[Dataset entries]
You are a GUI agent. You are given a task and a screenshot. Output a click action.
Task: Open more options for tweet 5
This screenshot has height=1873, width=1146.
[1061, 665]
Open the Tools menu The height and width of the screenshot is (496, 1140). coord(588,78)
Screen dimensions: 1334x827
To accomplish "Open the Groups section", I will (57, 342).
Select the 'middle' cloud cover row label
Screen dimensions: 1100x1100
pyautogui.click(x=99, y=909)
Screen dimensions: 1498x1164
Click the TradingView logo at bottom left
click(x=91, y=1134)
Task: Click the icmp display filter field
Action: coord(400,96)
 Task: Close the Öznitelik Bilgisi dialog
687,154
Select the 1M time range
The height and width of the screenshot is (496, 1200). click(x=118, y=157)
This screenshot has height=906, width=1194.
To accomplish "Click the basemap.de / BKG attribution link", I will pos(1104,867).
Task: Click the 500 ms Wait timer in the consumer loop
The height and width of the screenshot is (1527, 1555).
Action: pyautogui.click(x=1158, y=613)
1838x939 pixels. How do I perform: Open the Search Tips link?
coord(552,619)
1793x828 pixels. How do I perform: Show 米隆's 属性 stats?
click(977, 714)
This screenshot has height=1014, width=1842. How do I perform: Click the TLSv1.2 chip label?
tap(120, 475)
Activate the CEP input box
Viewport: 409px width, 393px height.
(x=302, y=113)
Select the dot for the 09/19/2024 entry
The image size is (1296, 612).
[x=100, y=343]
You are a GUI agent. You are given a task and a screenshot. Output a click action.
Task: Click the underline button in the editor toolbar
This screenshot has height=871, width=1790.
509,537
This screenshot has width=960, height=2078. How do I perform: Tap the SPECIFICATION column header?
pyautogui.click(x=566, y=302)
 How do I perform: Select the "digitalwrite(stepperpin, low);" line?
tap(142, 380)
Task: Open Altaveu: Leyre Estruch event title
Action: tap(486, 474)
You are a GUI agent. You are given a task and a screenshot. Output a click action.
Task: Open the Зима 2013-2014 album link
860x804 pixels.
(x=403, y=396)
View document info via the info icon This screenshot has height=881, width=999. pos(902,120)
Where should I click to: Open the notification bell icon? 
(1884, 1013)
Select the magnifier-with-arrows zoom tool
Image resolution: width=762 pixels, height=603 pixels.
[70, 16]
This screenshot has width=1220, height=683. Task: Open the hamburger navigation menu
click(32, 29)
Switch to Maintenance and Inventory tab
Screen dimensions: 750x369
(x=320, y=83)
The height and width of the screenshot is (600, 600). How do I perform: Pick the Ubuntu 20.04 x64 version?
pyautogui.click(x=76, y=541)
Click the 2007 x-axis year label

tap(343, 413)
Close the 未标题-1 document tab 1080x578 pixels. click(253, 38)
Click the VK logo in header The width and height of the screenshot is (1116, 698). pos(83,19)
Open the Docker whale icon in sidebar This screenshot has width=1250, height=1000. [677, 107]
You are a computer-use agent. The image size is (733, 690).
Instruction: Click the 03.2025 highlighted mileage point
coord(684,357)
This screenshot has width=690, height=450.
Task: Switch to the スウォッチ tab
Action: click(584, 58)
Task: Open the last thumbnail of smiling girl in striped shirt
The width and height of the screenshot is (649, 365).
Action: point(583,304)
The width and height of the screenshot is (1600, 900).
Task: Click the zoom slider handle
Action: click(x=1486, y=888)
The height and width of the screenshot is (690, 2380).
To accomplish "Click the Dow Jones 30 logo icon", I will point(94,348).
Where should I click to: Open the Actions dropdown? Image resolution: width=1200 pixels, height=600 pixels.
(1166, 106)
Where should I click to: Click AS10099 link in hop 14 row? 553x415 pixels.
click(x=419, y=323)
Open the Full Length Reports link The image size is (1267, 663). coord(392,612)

(What is being asked): Look through the entries above and copy each line that has "document" in it.

(Task output):
View document info via the info icon This screenshot has height=881, width=999. pos(902,120)
Close the 未标题-1 document tab 1080x578 pixels. click(253, 38)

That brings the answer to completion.